Researchers discover crucial RNA-regulated mechanism in developing brain
For scientists, studying the human brain during its early stages of development hold many keys to figuring out not only our complex neurological pathways, but also preventative measures and treatments for those that lack ‘proper’ brain functions.
Researchers at Weill Cornell Medical College are claiming that they have discovered a mechanism that guides the wiring of neural circuits of a developing brain. According to their study, which was published in the journal Cell, the team claims that ‘faulty wiring’ of the brain occurs when RNA molecules responsible for directing the growth of axon don’t degrade once they have served their purpose.
Much like a street with many stop lights, a car gets directed by a single set of lights at an intersection, but if a set of lights fails to turn red when it needs to, the car will keep on going when it’s not supposed to.

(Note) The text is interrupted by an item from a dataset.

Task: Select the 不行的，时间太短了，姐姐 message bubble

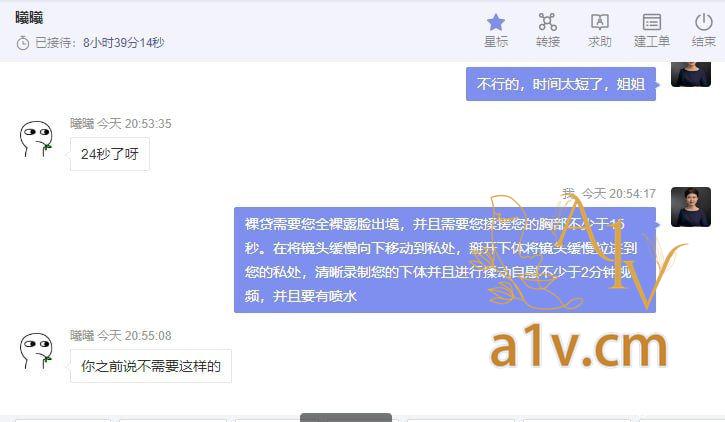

By understanding the control mechanisms of brain development, scientists may be able to come up with new methods for treating and preventing bad circuits.
“Understanding the basis of brain miswiring can help scientists come up with new therapies and strategies to correct the problem,” says Dr. Samie Jaffrey, the study’s senior author and a professor at the school’s Department of Pharmacology. “The brain is quite ‘plastic’ and changeable in the very young, and if we know why circuits are miswired, it may be possible to correct those pathways, allowing the brain to build new, functional wiring.”

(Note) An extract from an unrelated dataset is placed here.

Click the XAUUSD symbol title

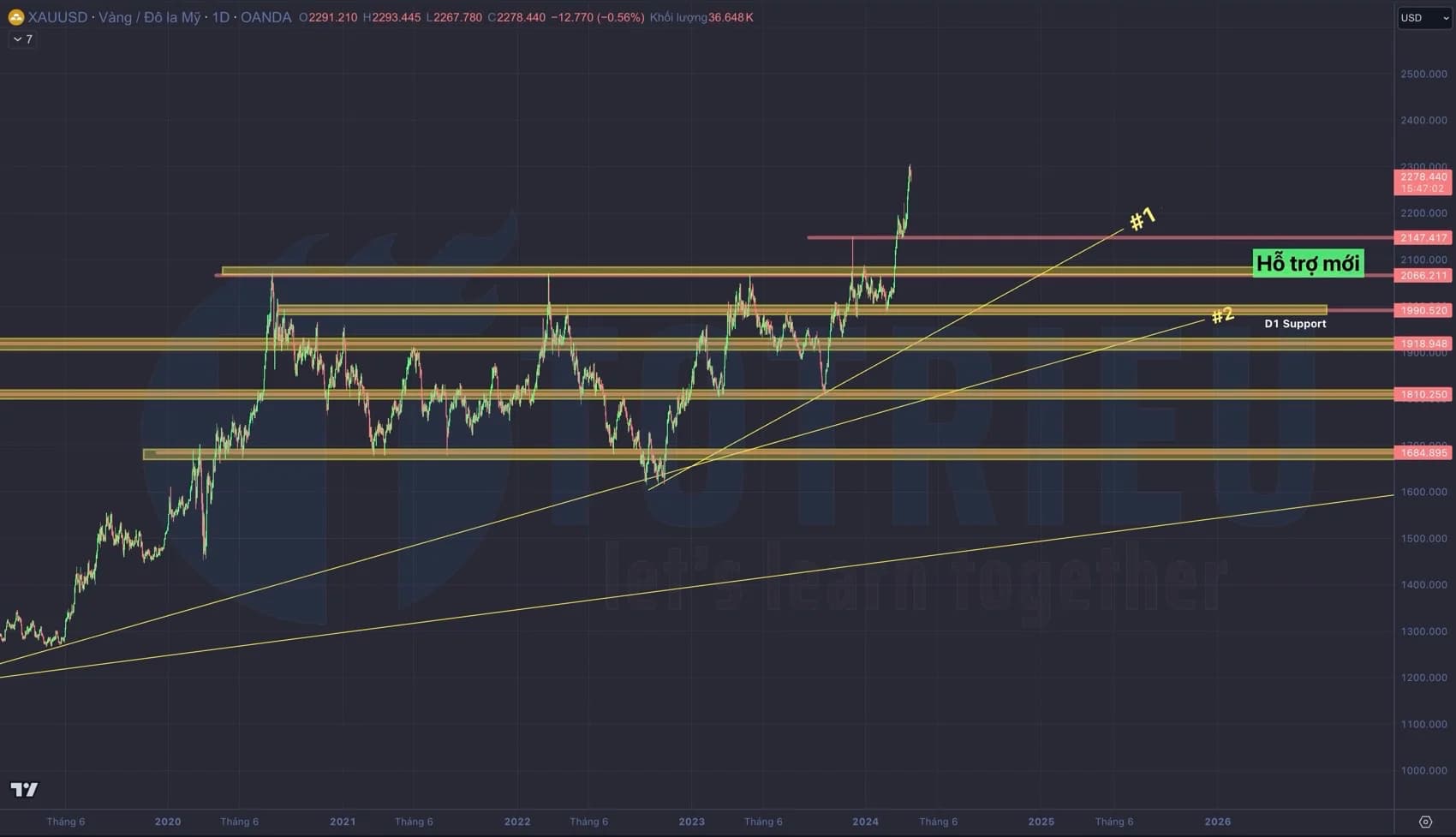tap(58, 17)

Some of the disorders that may arise from faulty wiring during development include epilepsy, autism, schizophrenia, mental retardation and spasticity and movement disorders, and a wide range of other brain related conditions.
The discovery of the RNA-controlled brain growth aspect has led researchers to pondering the question of how they can prevent the molecule from becoming overactive. Prior studies have shown that various proteins are involved RNA degradation, and so this information, along with the new information, may provide scientists with new strategies for analyzing and preventing various conditions in developing brains.